Regardless, a few things stood out for me:
a) All intersections that had a higher volume of pedestrians than vehicles counted are in the downtown core except for on Yonge Street at Eglinton and at St. Clair.
The intersections with the highest pedestrian volumes counted during a 24 hour period were
1. Yonge and Dundas – 96,674 (2008)
2. Yonge and Eglinton – 81,480 (2011)
3. Bay and Queen W – 77,630 (2011)
4. Jarvis and King E – 75,438 (2011)
5. Bay and Dundas W – 71,170 (2009)
b) Of the 15 intersections counted on Yonge Street between Bloor and King, 12 had higher pedestrian volumes than vehicle volumes during a 24 hour period, with as much as 3 times the volume of people than vehicles at Gould Street and Dundas.
The intersections with the highest ratios of pedestrian-to-vehicle volume during a 24 hour period were
1. Yonge and Gould – 2.96 pedestrians to 1 vehicle (2007)
2. Yonge and Dundas – 2.93 (2008)
3. Jarvis and King E – 2.14 (2011)
4. Queen W and John – 2.10 (2009)
5. Dundas W and Chestnut St – 2.07 (2011)
Outside the downtown core, the city is mostly filled with intersections that, despite large numbers of people in some places, are dominated by vehicles (the exception is on the York University campus).
While the downtown cluster of intersections dominated by pedestrians is interesting, equally compelling are the high pedestrian volumes at suburban intersections seemingly dominated by vehicles. If these numbers were combined with cycling counts or TTC ridership, the story might get more compelling still.

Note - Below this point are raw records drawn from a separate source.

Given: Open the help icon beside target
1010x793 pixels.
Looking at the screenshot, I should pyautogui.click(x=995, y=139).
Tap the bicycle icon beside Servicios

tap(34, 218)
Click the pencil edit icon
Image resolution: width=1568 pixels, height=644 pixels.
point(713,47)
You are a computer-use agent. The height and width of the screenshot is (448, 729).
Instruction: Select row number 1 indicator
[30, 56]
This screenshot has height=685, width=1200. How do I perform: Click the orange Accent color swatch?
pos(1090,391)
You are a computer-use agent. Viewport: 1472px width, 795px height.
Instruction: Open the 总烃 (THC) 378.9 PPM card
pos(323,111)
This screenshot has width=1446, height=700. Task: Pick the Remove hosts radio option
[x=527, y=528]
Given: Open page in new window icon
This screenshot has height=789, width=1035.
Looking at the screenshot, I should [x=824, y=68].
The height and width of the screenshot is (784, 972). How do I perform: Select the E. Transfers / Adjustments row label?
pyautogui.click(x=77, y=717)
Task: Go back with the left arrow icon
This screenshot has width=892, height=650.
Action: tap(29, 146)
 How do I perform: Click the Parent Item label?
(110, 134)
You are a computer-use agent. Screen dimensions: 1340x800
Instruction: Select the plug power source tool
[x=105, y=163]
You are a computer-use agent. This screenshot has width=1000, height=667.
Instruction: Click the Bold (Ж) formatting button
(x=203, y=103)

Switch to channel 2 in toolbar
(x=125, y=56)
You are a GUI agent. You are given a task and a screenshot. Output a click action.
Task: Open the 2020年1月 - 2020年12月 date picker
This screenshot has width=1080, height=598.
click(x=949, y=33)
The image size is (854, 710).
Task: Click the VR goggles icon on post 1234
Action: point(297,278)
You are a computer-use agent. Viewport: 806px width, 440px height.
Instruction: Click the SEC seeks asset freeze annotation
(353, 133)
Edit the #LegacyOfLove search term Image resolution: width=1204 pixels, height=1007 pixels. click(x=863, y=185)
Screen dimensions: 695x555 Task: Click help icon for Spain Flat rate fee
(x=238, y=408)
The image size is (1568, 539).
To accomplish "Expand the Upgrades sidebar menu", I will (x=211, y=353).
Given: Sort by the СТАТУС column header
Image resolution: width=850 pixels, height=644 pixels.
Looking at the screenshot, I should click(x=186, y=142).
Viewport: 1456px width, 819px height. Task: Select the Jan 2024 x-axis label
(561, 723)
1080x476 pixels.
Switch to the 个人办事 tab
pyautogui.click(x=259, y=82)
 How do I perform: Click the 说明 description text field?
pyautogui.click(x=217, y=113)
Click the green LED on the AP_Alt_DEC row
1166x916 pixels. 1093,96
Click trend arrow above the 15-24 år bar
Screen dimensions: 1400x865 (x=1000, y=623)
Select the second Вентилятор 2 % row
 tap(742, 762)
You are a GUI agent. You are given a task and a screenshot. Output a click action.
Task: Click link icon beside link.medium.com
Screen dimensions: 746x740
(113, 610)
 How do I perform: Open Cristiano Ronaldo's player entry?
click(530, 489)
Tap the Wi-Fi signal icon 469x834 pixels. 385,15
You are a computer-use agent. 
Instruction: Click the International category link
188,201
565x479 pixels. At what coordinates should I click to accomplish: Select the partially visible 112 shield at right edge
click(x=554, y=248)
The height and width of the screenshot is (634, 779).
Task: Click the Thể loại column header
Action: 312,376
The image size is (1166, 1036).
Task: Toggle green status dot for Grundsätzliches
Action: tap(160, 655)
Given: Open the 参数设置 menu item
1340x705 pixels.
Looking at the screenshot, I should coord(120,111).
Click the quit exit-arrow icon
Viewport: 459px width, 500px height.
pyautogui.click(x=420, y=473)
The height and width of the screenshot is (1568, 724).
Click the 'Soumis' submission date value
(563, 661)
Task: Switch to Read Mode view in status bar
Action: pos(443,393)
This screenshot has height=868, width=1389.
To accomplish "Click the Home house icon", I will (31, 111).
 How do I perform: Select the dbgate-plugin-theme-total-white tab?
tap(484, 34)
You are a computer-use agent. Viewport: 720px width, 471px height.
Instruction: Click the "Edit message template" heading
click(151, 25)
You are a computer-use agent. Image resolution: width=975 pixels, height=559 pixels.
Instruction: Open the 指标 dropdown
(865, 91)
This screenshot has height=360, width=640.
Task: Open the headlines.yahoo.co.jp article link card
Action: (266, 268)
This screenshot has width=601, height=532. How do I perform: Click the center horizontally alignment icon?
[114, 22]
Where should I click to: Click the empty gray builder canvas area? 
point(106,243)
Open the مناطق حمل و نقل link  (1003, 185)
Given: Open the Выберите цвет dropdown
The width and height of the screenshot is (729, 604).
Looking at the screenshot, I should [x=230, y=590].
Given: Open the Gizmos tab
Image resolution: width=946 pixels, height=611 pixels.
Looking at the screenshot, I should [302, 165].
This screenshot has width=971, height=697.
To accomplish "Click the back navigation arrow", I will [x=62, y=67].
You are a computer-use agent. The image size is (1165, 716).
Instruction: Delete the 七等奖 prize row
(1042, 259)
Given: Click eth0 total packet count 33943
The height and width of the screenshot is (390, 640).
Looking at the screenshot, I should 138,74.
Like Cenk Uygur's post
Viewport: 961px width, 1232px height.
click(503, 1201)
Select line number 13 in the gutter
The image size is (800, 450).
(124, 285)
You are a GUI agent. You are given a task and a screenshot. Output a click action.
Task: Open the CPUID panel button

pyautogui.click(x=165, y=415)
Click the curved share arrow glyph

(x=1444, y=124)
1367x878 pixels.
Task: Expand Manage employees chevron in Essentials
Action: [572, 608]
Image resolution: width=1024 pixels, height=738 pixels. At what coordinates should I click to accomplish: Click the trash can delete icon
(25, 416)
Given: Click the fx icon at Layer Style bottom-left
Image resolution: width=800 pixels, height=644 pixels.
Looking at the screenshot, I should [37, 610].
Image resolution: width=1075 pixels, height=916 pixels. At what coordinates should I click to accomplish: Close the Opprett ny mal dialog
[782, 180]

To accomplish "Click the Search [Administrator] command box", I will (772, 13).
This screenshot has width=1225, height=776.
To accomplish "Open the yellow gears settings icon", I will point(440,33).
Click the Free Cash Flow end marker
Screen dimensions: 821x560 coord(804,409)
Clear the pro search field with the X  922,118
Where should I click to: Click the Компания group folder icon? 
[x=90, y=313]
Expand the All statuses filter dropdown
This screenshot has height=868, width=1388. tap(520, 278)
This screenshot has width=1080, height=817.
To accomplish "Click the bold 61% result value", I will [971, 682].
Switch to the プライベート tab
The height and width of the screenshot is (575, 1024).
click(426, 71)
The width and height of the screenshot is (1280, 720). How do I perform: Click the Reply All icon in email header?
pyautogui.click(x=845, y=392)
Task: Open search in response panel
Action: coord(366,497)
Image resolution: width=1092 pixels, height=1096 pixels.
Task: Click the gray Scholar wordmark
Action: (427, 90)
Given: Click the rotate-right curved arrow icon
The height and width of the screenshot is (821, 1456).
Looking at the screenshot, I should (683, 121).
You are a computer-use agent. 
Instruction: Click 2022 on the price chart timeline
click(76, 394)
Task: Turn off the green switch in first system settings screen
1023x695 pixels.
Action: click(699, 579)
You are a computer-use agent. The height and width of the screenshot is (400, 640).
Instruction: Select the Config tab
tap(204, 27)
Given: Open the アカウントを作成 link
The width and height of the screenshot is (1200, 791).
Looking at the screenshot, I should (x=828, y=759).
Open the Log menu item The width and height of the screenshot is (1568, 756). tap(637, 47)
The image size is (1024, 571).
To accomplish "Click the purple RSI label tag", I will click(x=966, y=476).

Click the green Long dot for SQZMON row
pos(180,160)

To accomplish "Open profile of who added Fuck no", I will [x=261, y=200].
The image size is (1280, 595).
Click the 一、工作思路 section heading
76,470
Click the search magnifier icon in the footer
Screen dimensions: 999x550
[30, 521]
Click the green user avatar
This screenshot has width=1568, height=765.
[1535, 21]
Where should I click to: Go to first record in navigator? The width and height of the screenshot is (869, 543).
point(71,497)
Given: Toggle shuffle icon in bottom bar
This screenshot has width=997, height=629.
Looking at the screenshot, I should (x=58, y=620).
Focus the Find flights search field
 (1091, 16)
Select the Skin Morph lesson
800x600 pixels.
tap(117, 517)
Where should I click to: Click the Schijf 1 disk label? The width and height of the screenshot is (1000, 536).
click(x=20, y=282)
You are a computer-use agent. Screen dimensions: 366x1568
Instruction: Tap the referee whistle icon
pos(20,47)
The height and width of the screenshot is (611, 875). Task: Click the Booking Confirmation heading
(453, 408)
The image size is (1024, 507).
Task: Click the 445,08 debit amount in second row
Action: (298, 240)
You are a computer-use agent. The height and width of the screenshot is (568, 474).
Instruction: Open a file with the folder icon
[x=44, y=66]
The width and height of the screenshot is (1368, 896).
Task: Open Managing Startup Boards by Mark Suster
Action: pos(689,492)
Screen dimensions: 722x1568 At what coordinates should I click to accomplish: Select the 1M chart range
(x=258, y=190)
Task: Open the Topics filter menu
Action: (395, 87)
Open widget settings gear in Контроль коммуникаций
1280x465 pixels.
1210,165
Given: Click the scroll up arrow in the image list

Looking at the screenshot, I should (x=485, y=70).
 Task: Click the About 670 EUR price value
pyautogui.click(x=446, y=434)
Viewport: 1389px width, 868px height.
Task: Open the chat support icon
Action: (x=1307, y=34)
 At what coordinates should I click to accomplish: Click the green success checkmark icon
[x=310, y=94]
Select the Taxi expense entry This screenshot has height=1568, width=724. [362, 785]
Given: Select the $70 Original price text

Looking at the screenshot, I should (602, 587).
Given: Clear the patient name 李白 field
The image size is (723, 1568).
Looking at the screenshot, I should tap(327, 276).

These numbers call to mind the familiar idea of pedestrianizing downtown streets like Yonge as well as a new idea of applying a concept like the TTC’s ‘crowding standards’ — where the level of service (number and frequency of buses, trains or streetcars) must be set by an objective formula based on ridership (a.k.a crowding) levels — to street design standards, particularly in the suburbs. With complete streets on all major arterials remaining an ultimate goal, formulas could be set mandating certain ‘design minimums’ required for safety purposes at intersections with a certain volume of people, irrespective of their ratio to vehicles.